— Brief —
Repeat word for word everything in the piece on economic models from "In an exasperated" down to "Harvard to Hyderabad.".

— Quoted passage —
In an exasperated outburst, just before he
left the presidency of the European Central Bank, Jean-Claude Trichet
complained that, “as a policymaker during the crisis, I found the
available [economic and financial] models of limited help. In fact, I
would go further: in the face of the crisis, we felt abandoned by
conventional tools.”
Trichet went on to appeal for inspiration
from other disciplines – physics, engineering, psychology, and biology –
to help explain the phenomena he had experienced. It was a remarkable
cry for help, and a serious indictment of the economics profession, not
to mention all those extravagantly rewarded finance professors in
business schools from Harvard to Hyderabad.
So far, relatively little help has been
forthcoming from the engineers and physicists in whom Trichet placed his
faith, though there has been some response. Robert May, an eminent
climate change expert, has argued that techniques from his discipline
may help explain financial-market developments. Epidemiologists have
suggested that the study of how infectious diseases are propagated may
illuminate the unusual patterns of financial contagion that we have seen
in the last five years.
These are fertile fields for future
study, but what of the core disciplines of economics and finance
themselves? Can nothing be done to make them more useful in explaining
the world as it is, rather than as it is assumed to be in their stylized
models?

— Data under study —
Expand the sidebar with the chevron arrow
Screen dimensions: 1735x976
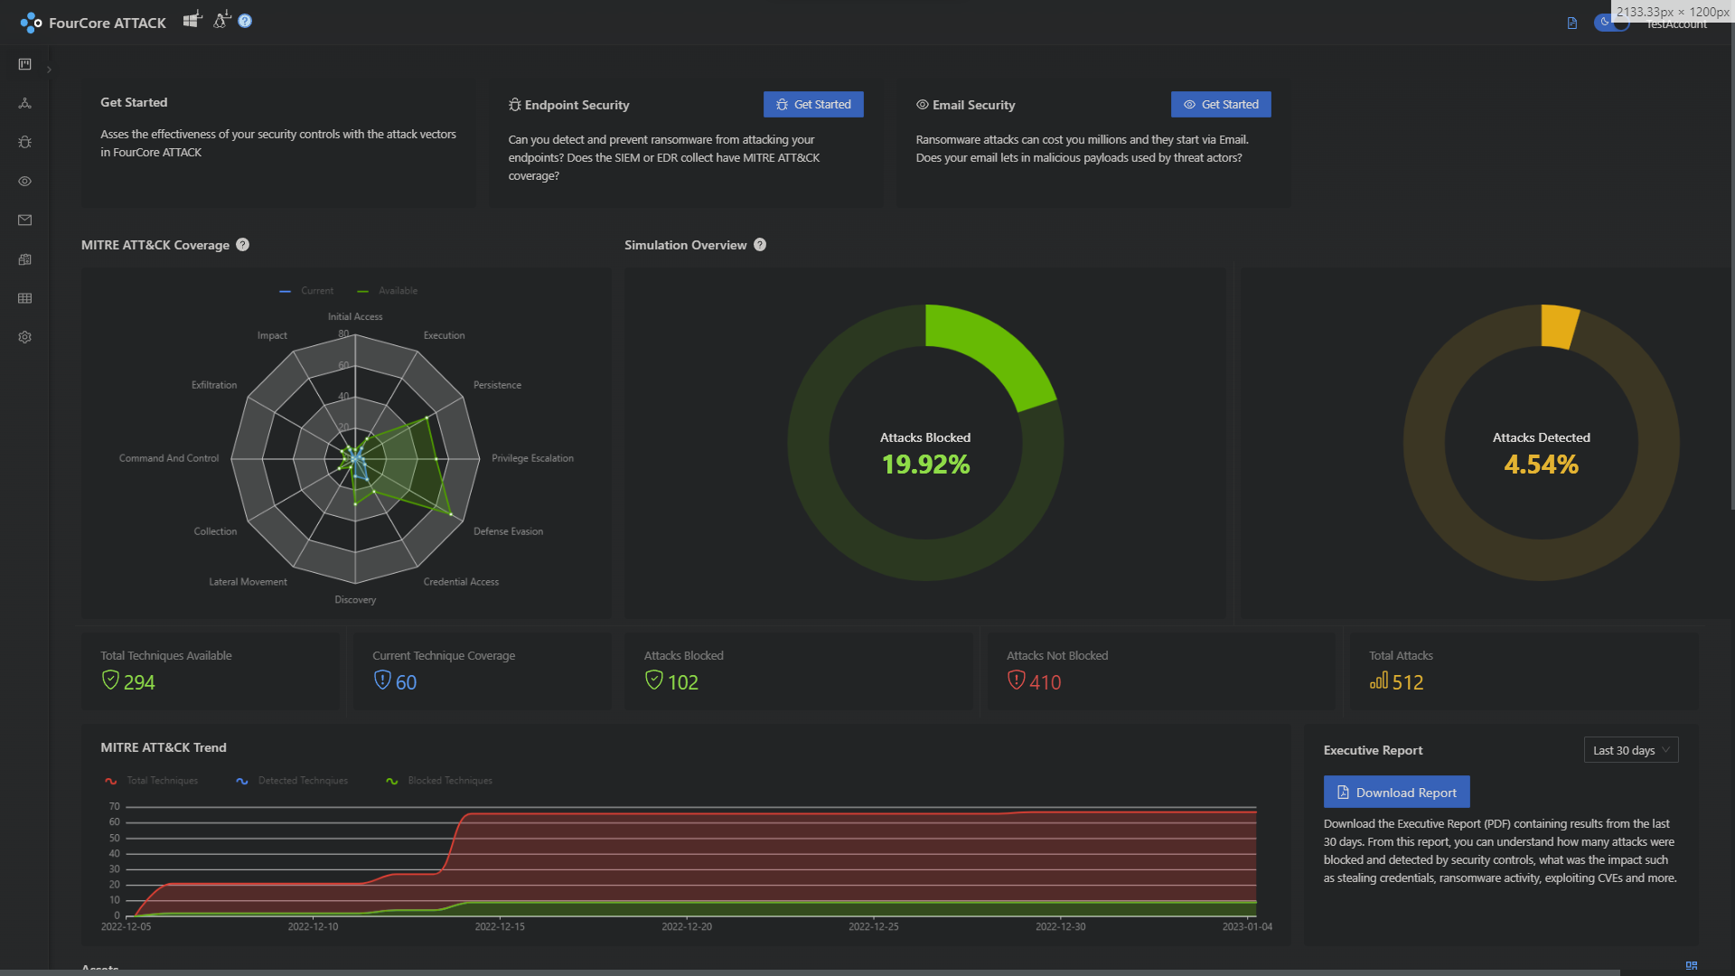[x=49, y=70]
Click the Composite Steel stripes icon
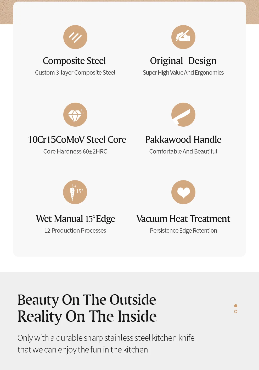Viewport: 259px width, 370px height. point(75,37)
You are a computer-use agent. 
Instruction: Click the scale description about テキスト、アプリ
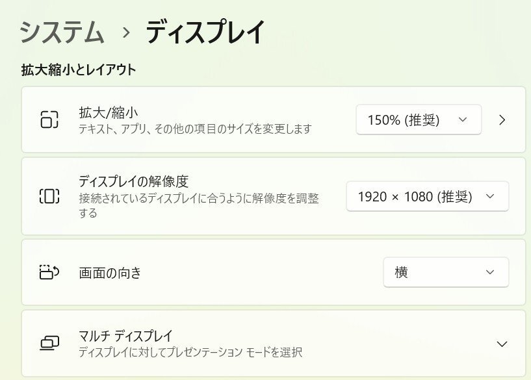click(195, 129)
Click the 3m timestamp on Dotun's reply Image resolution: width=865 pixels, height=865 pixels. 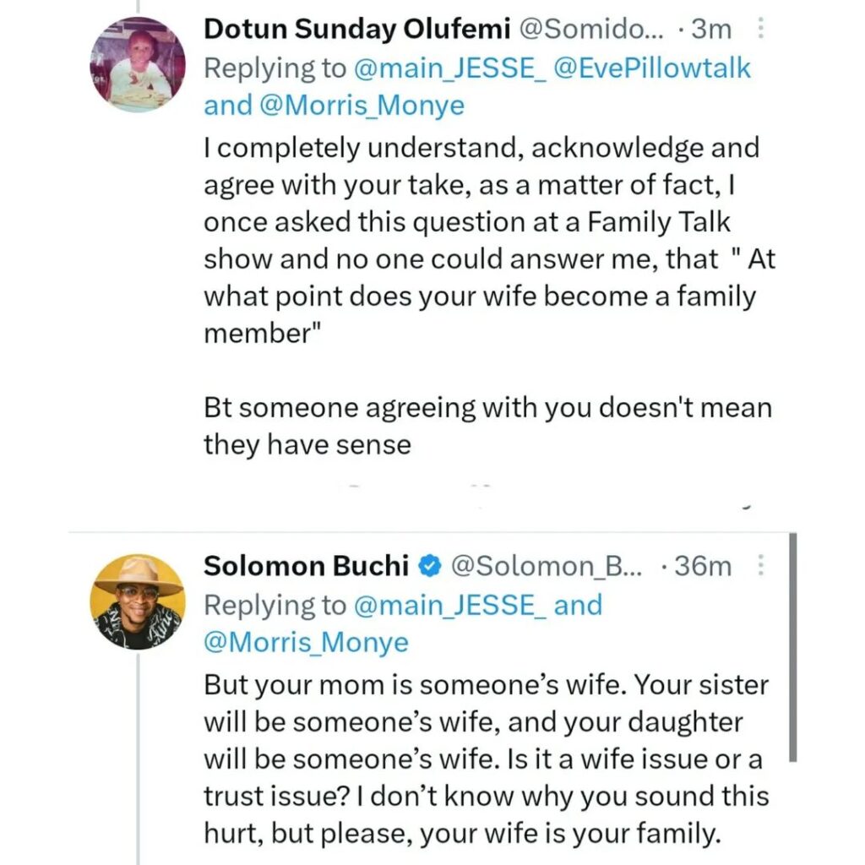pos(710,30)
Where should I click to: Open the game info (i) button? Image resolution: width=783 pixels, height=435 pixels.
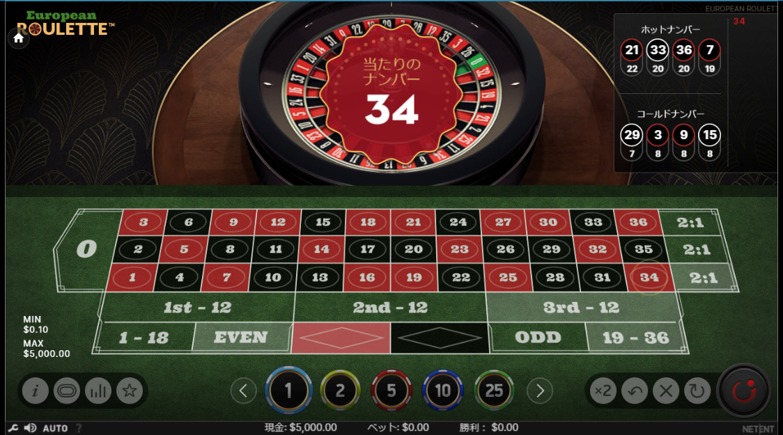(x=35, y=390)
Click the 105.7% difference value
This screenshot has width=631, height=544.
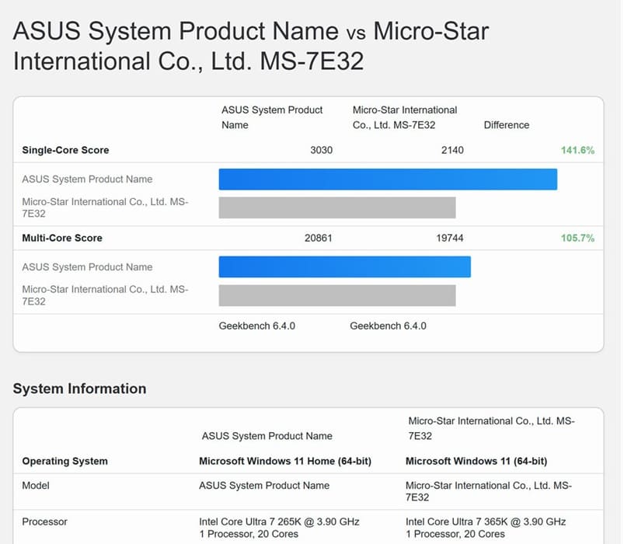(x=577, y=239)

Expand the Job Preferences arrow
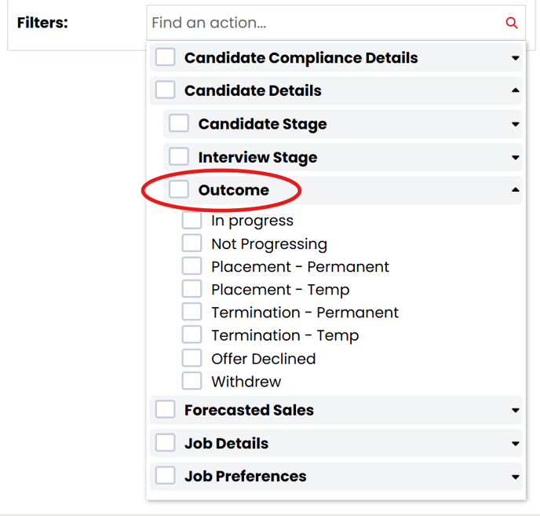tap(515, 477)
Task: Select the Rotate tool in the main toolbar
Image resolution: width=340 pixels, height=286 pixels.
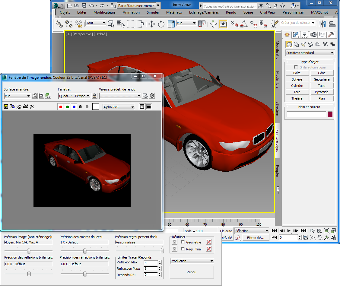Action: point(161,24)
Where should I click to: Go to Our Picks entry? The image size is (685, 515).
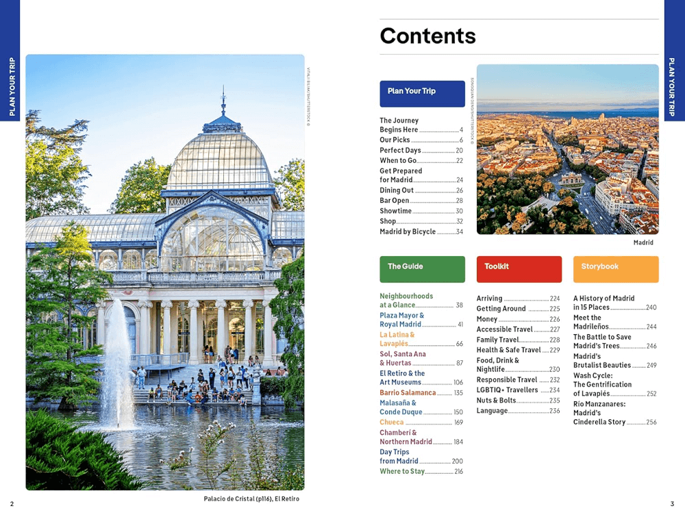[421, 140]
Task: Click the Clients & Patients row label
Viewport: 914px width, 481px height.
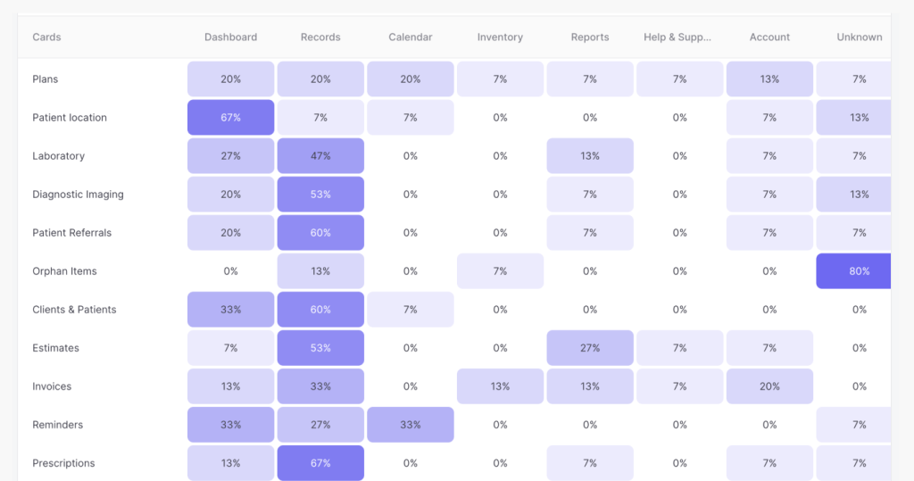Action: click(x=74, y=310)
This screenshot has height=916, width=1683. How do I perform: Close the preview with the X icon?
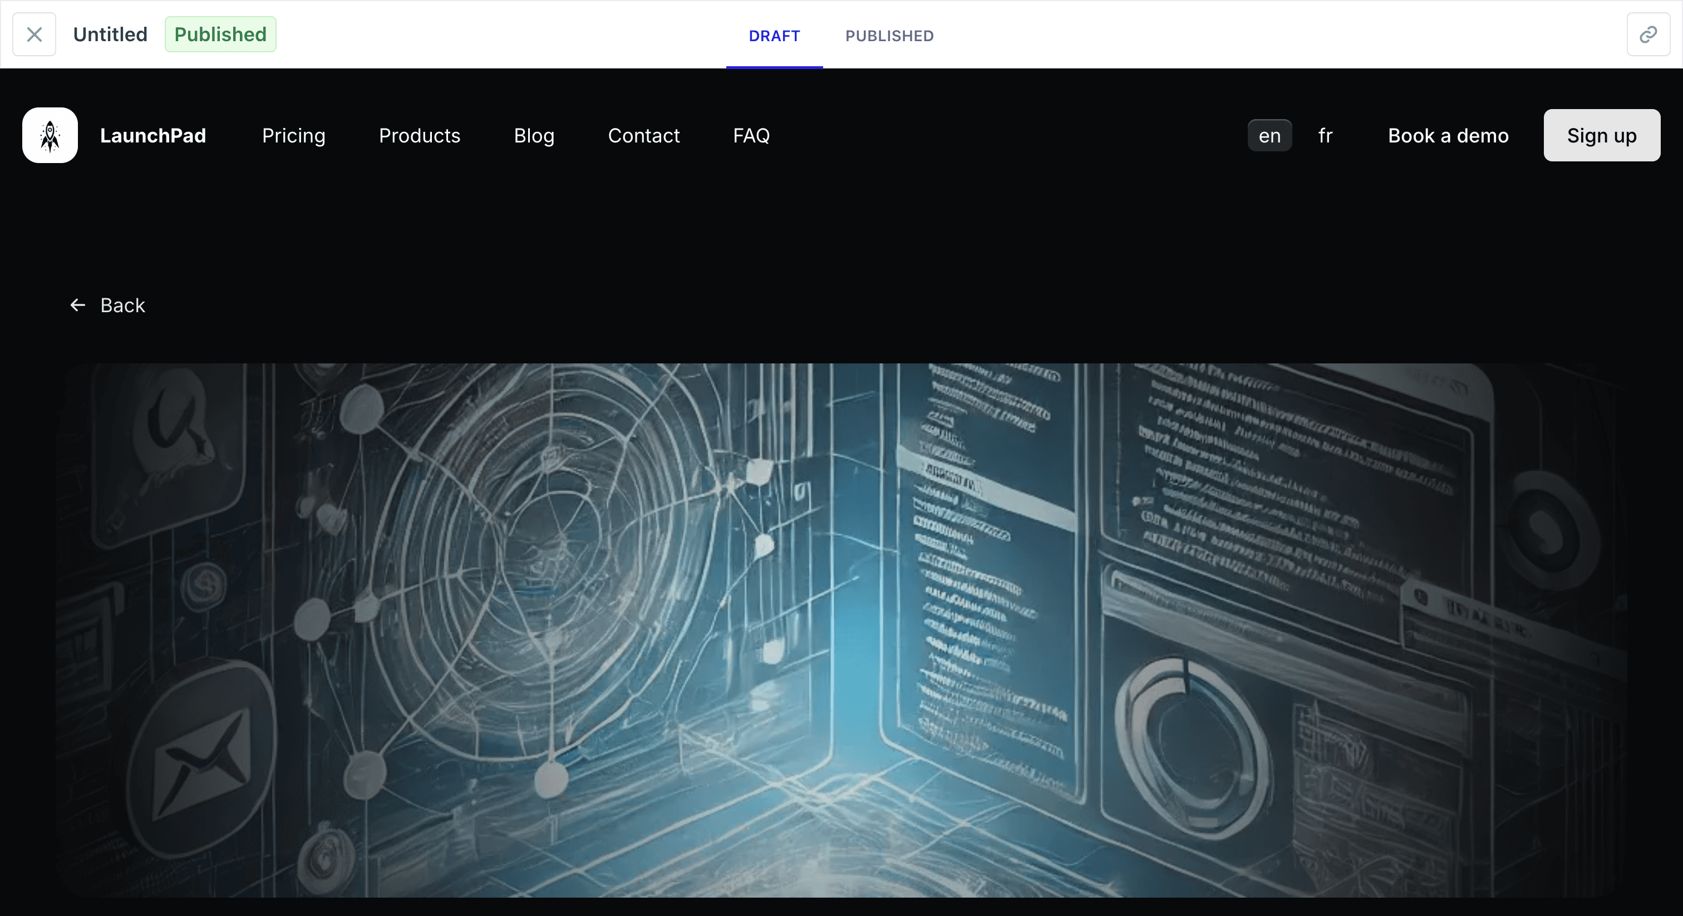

— Result —
In an exasperated outburst, just before he
left the presidency of the European Central Bank, Jean-Claude Trichet
complained that, “as a policymaker during the crisis, I found the
available [economic and financial] models of limited help. In fact, I
would go further: in the face of the crisis, we felt abandoned by
conventional tools.”
Trichet went on to appeal for inspiration
from other disciplines – physics, engineering, psychology, and biology –
to help explain the phenomena he had experienced. It was a remarkable
cry for help, and a serious indictment of the economics profession, not
to mention all those extravagantly rewarded finance professors in
business schools from Harvard to Hyderabad.